[Data items]
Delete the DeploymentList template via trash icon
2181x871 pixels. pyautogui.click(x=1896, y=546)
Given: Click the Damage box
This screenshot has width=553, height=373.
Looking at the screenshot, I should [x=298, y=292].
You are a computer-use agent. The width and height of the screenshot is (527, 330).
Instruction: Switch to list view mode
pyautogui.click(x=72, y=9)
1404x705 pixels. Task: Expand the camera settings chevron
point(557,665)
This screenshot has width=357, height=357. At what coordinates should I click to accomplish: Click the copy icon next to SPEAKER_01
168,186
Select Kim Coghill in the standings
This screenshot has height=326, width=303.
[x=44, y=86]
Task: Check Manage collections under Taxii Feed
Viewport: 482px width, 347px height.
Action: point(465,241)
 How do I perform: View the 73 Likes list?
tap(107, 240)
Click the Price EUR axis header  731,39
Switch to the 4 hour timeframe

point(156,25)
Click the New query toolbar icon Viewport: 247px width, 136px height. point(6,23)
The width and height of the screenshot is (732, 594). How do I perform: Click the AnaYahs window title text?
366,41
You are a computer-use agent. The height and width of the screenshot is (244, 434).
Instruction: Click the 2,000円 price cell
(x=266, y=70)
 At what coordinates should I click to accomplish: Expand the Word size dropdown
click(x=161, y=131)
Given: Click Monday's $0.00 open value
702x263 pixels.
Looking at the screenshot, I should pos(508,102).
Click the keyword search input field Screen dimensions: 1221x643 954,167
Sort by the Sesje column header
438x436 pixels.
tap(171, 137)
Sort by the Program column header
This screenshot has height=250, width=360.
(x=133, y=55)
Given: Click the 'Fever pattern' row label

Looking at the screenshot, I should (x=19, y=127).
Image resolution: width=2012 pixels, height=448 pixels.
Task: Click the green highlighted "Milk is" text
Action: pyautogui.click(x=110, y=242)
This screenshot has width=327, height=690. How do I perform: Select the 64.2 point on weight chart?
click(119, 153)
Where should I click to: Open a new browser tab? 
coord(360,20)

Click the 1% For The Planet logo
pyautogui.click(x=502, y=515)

# REQUIRED ACTION:
Restate each record word for word.

# RESPONSE:
Delete the DeploymentList template via trash icon
2181x871 pixels. pyautogui.click(x=1896, y=546)
Given: Click the Damage box
This screenshot has width=553, height=373.
Looking at the screenshot, I should [x=298, y=292].
You are a computer-use agent. The width and height of the screenshot is (527, 330).
Instruction: Switch to list view mode
pyautogui.click(x=72, y=9)
1404x705 pixels. Task: Expand the camera settings chevron
point(557,665)
This screenshot has width=357, height=357. At what coordinates should I click to accomplish: Click the copy icon next to SPEAKER_01
168,186
Select Kim Coghill in the standings
This screenshot has height=326, width=303.
[x=44, y=86]
Task: Check Manage collections under Taxii Feed
Viewport: 482px width, 347px height.
Action: point(465,241)
 How do I perform: View the 73 Likes list?
tap(107, 240)
Click the Price EUR axis header  731,39
Switch to the 4 hour timeframe

point(156,25)
Click the New query toolbar icon Viewport: 247px width, 136px height. point(6,23)
The width and height of the screenshot is (732, 594). How do I perform: Click the AnaYahs window title text?
366,41
You are a computer-use agent. The height and width of the screenshot is (244, 434).
Instruction: Click the 2,000円 price cell
(x=266, y=70)
 At what coordinates should I click to accomplish: Expand the Word size dropdown
click(x=161, y=131)
Given: Click Monday's $0.00 open value
702x263 pixels.
Looking at the screenshot, I should pos(508,102).
Click the keyword search input field Screen dimensions: 1221x643 954,167
Sort by the Sesje column header
438x436 pixels.
tap(171, 137)
Sort by the Program column header
This screenshot has height=250, width=360.
(x=133, y=55)
Given: Click the 'Fever pattern' row label

Looking at the screenshot, I should (x=19, y=127).
Image resolution: width=2012 pixels, height=448 pixels.
Task: Click the green highlighted "Milk is" text
Action: pyautogui.click(x=110, y=242)
This screenshot has width=327, height=690. How do I perform: Select the 64.2 point on weight chart?
click(119, 153)
Where should I click to: Open a new browser tab? 
coord(360,20)

Click the 1% For The Planet logo
pyautogui.click(x=502, y=515)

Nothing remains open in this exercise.